Assigned task –
Keeping every word intact, reproduce all of the records.

Data supplied –

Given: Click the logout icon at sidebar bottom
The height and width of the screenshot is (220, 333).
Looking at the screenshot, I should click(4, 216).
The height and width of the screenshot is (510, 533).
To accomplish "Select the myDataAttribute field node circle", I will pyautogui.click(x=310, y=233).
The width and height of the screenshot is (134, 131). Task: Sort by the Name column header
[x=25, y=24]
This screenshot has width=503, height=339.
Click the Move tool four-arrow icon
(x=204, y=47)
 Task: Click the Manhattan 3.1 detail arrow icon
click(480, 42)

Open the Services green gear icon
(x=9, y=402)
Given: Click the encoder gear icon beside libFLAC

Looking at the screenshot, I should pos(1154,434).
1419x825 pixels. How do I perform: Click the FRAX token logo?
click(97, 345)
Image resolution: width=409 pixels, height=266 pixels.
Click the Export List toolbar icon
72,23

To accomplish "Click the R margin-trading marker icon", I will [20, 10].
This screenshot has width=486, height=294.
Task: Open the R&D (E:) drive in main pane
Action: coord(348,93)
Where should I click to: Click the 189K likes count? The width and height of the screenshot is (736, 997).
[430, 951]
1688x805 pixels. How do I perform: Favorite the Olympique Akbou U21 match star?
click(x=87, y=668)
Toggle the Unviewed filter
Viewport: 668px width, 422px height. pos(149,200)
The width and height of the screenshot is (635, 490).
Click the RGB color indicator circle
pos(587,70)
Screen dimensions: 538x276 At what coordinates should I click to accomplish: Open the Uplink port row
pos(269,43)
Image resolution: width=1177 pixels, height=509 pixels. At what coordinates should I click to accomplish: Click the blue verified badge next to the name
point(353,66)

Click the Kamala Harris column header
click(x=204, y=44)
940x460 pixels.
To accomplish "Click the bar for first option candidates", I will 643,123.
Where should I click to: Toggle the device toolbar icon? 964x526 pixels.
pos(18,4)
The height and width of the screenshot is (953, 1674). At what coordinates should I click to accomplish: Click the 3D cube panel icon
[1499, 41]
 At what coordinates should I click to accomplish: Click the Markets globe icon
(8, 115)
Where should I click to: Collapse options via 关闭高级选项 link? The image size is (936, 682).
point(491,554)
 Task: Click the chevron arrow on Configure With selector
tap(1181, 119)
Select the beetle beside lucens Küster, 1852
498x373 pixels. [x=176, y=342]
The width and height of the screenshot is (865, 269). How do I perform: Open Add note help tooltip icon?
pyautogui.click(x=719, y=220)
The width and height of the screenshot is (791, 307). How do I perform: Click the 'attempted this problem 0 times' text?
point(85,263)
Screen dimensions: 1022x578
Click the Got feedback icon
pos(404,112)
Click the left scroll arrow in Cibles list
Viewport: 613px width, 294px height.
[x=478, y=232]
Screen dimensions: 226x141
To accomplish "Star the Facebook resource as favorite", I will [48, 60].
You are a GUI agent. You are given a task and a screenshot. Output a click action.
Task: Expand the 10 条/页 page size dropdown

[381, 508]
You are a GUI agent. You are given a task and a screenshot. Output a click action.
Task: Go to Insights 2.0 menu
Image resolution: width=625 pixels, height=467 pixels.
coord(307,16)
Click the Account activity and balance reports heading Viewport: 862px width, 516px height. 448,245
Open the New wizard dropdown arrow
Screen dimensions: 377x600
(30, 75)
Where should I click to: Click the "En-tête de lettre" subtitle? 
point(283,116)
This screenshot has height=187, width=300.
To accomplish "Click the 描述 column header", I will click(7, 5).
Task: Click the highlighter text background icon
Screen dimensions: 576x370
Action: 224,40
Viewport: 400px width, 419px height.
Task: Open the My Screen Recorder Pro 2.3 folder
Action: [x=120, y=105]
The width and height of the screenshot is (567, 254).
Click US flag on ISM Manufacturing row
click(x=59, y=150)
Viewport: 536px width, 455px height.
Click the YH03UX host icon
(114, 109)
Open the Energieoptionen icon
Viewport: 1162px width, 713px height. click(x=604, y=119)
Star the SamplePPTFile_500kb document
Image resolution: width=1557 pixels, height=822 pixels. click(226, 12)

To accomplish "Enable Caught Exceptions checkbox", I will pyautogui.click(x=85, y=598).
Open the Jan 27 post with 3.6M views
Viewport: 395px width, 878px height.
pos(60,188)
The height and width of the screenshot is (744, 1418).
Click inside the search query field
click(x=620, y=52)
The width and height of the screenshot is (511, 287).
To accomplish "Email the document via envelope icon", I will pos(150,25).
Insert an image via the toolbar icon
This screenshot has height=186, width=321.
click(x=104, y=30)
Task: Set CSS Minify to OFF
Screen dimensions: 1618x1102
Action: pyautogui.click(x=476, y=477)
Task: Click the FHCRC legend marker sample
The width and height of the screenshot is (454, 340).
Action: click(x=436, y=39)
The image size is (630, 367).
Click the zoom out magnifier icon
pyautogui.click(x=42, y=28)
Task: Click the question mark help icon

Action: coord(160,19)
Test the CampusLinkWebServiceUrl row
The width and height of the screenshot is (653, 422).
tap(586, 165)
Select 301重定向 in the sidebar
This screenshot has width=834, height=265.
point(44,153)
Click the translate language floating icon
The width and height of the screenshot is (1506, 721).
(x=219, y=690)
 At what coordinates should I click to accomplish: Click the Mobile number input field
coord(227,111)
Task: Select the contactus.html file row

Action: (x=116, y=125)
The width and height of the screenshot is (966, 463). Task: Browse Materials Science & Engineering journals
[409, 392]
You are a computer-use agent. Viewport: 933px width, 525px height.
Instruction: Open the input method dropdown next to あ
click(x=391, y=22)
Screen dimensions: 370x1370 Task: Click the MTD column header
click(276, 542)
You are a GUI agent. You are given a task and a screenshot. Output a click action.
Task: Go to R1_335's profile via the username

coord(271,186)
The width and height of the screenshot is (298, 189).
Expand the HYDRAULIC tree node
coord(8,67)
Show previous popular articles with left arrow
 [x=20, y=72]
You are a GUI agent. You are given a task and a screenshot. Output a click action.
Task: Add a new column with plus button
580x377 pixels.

Output of the task –
Given: Click the logout icon at sidebar bottom
The height and width of the screenshot is (220, 333).
Looking at the screenshot, I should click(4, 216).
The height and width of the screenshot is (510, 533).
To accomplish "Select the myDataAttribute field node circle", I will pyautogui.click(x=310, y=233).
The width and height of the screenshot is (134, 131). Task: Sort by the Name column header
[x=25, y=24]
This screenshot has width=503, height=339.
Click the Move tool four-arrow icon
(x=204, y=47)
 Task: Click the Manhattan 3.1 detail arrow icon
click(480, 42)

Open the Services green gear icon
(x=9, y=402)
Given: Click the encoder gear icon beside libFLAC

Looking at the screenshot, I should pos(1154,434).
1419x825 pixels. How do I perform: Click the FRAX token logo?
click(97, 345)
Image resolution: width=409 pixels, height=266 pixels.
Click the Export List toolbar icon
72,23

To accomplish "Click the R margin-trading marker icon", I will [20, 10].
This screenshot has width=486, height=294.
Task: Open the R&D (E:) drive in main pane
Action: coord(348,93)
Where should I click to: Click the 189K likes count? The width and height of the screenshot is (736, 997).
[430, 951]
1688x805 pixels. How do I perform: Favorite the Olympique Akbou U21 match star?
click(x=87, y=668)
Toggle the Unviewed filter
Viewport: 668px width, 422px height. pos(149,200)
The width and height of the screenshot is (635, 490).
Click the RGB color indicator circle
pos(587,70)
Screen dimensions: 538x276 At what coordinates should I click to accomplish: Open the Uplink port row
pos(269,43)
Image resolution: width=1177 pixels, height=509 pixels. At what coordinates should I click to accomplish: Click the blue verified badge next to the name
point(353,66)

Click the Kamala Harris column header
click(x=204, y=44)
940x460 pixels.
To accomplish "Click the bar for first option candidates", I will 643,123.
Where should I click to: Toggle the device toolbar icon? 964x526 pixels.
pos(18,4)
The height and width of the screenshot is (953, 1674). At what coordinates should I click to accomplish: Click the 3D cube panel icon
[1499, 41]
 At what coordinates should I click to accomplish: Click the Markets globe icon
(8, 115)
Where should I click to: Collapse options via 关闭高级选项 link? The image size is (936, 682).
point(491,554)
 Task: Click the chevron arrow on Configure With selector
tap(1181, 119)
Select the beetle beside lucens Küster, 1852
498x373 pixels. [x=176, y=342]
The width and height of the screenshot is (865, 269). How do I perform: Open Add note help tooltip icon?
pyautogui.click(x=719, y=220)
The width and height of the screenshot is (791, 307). How do I perform: Click the 'attempted this problem 0 times' text?
point(85,263)
Screen dimensions: 1022x578
Click the Got feedback icon
pos(404,112)
Click the left scroll arrow in Cibles list
Viewport: 613px width, 294px height.
[x=478, y=232]
Screen dimensions: 226x141
To accomplish "Star the Facebook resource as favorite", I will [48, 60].
You are a GUI agent. You are given a task and a screenshot. Output a click action.
Task: Expand the 10 条/页 page size dropdown

[381, 508]
You are a GUI agent. You are given a task and a screenshot. Output a click action.
Task: Go to Insights 2.0 menu
Image resolution: width=625 pixels, height=467 pixels.
coord(307,16)
Click the Account activity and balance reports heading Viewport: 862px width, 516px height. 448,245
Open the New wizard dropdown arrow
Screen dimensions: 377x600
(30, 75)
Where should I click to: Click the "En-tête de lettre" subtitle? 
point(283,116)
This screenshot has height=187, width=300.
To accomplish "Click the 描述 column header", I will click(7, 5).
Task: Click the highlighter text background icon
Screen dimensions: 576x370
Action: 224,40
Viewport: 400px width, 419px height.
Task: Open the My Screen Recorder Pro 2.3 folder
Action: [x=120, y=105]
The width and height of the screenshot is (567, 254).
Click US flag on ISM Manufacturing row
click(x=59, y=150)
Viewport: 536px width, 455px height.
Click the YH03UX host icon
(114, 109)
Open the Energieoptionen icon
Viewport: 1162px width, 713px height. click(x=604, y=119)
Star the SamplePPTFile_500kb document
Image resolution: width=1557 pixels, height=822 pixels. click(226, 12)

To accomplish "Enable Caught Exceptions checkbox", I will pyautogui.click(x=85, y=598).
Open the Jan 27 post with 3.6M views
Viewport: 395px width, 878px height.
pos(60,188)
The height and width of the screenshot is (744, 1418).
Click inside the search query field
click(x=620, y=52)
The width and height of the screenshot is (511, 287).
To accomplish "Email the document via envelope icon", I will pos(150,25).
Insert an image via the toolbar icon
This screenshot has height=186, width=321.
click(x=104, y=30)
Task: Set CSS Minify to OFF
Screen dimensions: 1618x1102
Action: pyautogui.click(x=476, y=477)
Task: Click the FHCRC legend marker sample
The width and height of the screenshot is (454, 340).
Action: click(x=436, y=39)
The image size is (630, 367).
Click the zoom out magnifier icon
pyautogui.click(x=42, y=28)
Task: Click the question mark help icon

Action: coord(160,19)
Test the CampusLinkWebServiceUrl row
The width and height of the screenshot is (653, 422).
tap(586, 165)
Select 301重定向 in the sidebar
This screenshot has width=834, height=265.
point(44,153)
Click the translate language floating icon
The width and height of the screenshot is (1506, 721).
(x=219, y=690)
 At what coordinates should I click to accomplish: Click the Mobile number input field
coord(227,111)
Task: Select the contactus.html file row

Action: (x=116, y=125)
The width and height of the screenshot is (966, 463). Task: Browse Materials Science & Engineering journals
[409, 392]
You are a computer-use agent. Viewport: 933px width, 525px height.
Instruction: Open the input method dropdown next to あ
click(x=391, y=22)
Screen dimensions: 370x1370 Task: Click the MTD column header
click(276, 542)
You are a GUI agent. You are given a task and a screenshot. Output a click action.
Task: Go to R1_335's profile via the username

coord(271,186)
The width and height of the screenshot is (298, 189).
Expand the HYDRAULIC tree node
coord(8,67)
Show previous popular articles with left arrow
 [x=20, y=72]
You are a GUI agent. You are given a task and a screenshot. Output a click action.
Task: Add a new column with plus button
580x377 pixels.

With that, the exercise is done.